Situational Awareness: The most important skill in your arsenal

 Hey you.  Yes you, the guy watching TV while pressing the buttons.  Yes, we know you're not paying attention, you stood in (fire) and expected to be healed through it.  Actually, you probably didn't expect to be healed through it. You didn't expect anything, you weren't paying attention. Oh, now you're bitching about fail-tanks and shitty healers, how nice.

Everyone's run into this person at some point.  Hell, some of us may have been that person.  As much as I like to be on top of things, even I've zoned at times in my umpteen millionth run through H. UK, didn't get to spawns fast enough in VH, and so forth.  It happens. We all screw up sometimes, or zone out, and the biggest culprit is simply not paying attention.  Don't do this to your fellow raiders.  Be there for the fight.

You might be the best healer on your server, the top DPS in your group, or uber-tank extreme, but if you're not paying attention, you're not healing.  If you're eating the floor you're not DPSing.  If you zone out and miss that taunt your raid is gonna be zoning in again in a few moments.  It's important to be there for the fight.

Paying attention can save your (virtual) life.  That stuff on the floor?  It's bad. Anything on the floor is bad.  Even if it's not bad, stay out of it to be safe anyway.  Don't make your healers cry. If they have to spam heals on you, guess who's not getting healed?  That guy over there keeping all the big bads pissed, that's who. When it comes down to decision time, the healers know what to do, they'll heal whoever they think will get it done, and if they let you die...well, they had their reasons (double check before bitching; raid tank survival may have been critical, tank was taking a beating, the healer was dotted and saving themselves.  Run the checklist before deciding they were just being a dick).

This goes for tanks too.  Tanks pretty much have to be there and on their game.  But sometimes tunnel vision kicks in.  You're nailing your rotation.  The boss's health is dropping like a rock.  You're doing it, you're badass, you're that tank, oh yeah!  But wait, why'd the healer oom?  WTF, DPS are dying?  What the hell guys, what's...oh.  Oh no.  You were tanking in the sludge.  Standing in the DnD.  Not watching your range and all the DPS around you got Chain-lightning'd. Oh noes, everyone died and you're next!  You went from being OMGTank! to WTFTank! with incredible haste.

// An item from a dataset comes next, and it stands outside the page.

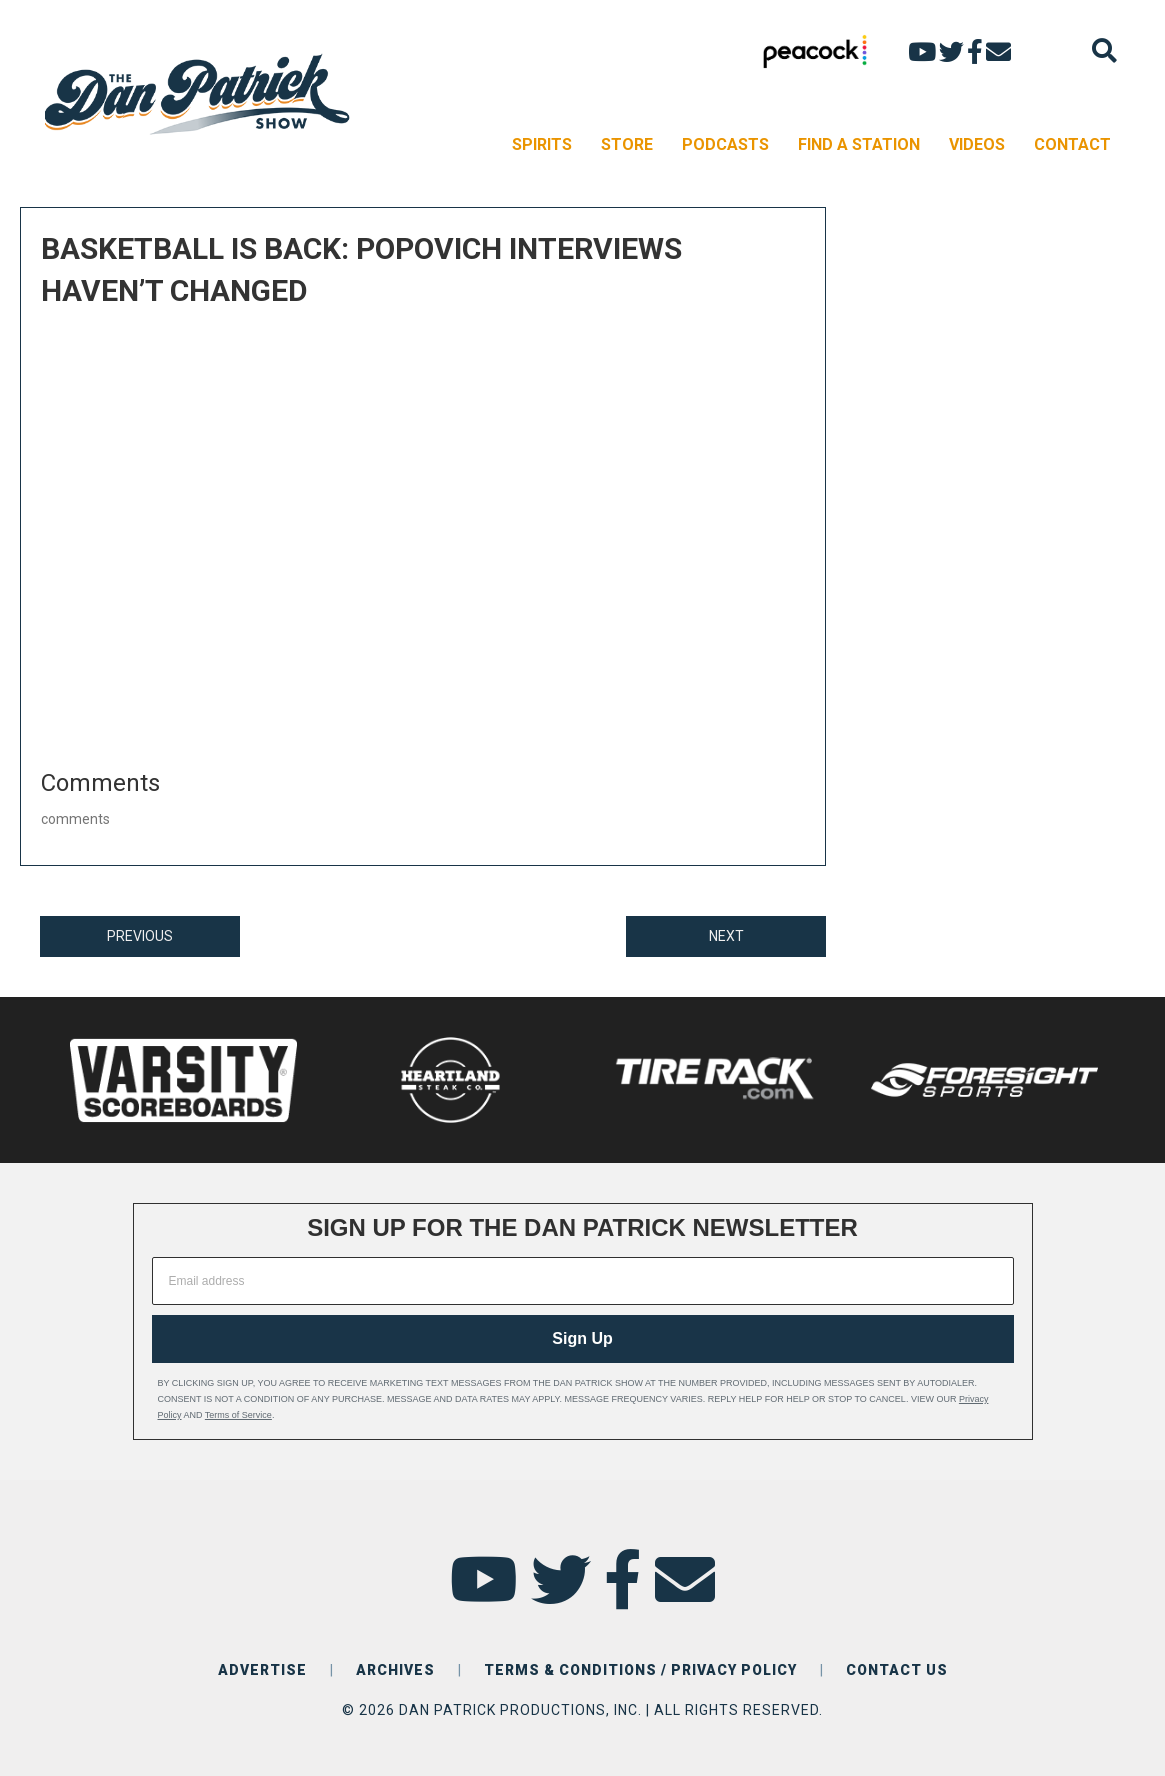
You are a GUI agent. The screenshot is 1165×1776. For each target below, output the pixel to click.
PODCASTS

Situational awareness includes DPS, threat, healing, and so forth, but that is only a small part of the equation.  You have to know where you're standing, what you're standing in.  Everyone has a specific role in the raid, and while you should know what your fellow raider's role is, trust that they'll do it.  If you're worrying about "That Idiot over There (tm)" you're probably not performing your own role, you're distracted. A proper raid is a well oiled machine, and everyone should know their role.  Once the action starts and the proverbial brown stuff hits the metaphorical spinning thing you need to do your best to:
  1. Stay alive
  2. Keep a tank alive (see #1 if this is you)
  3. Save a healer's life
  4. Do your best output (threat, DPS, healing)
  5. Don't stand in bad stuff?
  6. Don't stand in bad stuff.
  7. Don't stand in bad stuff!
That pretty much sums it up.  These things are important, and knowing your role, your position, and your current situation will greatly increase your chances of survival and a successful raid. It seems like common sense, but that stuff is sometimes more like Common Sense.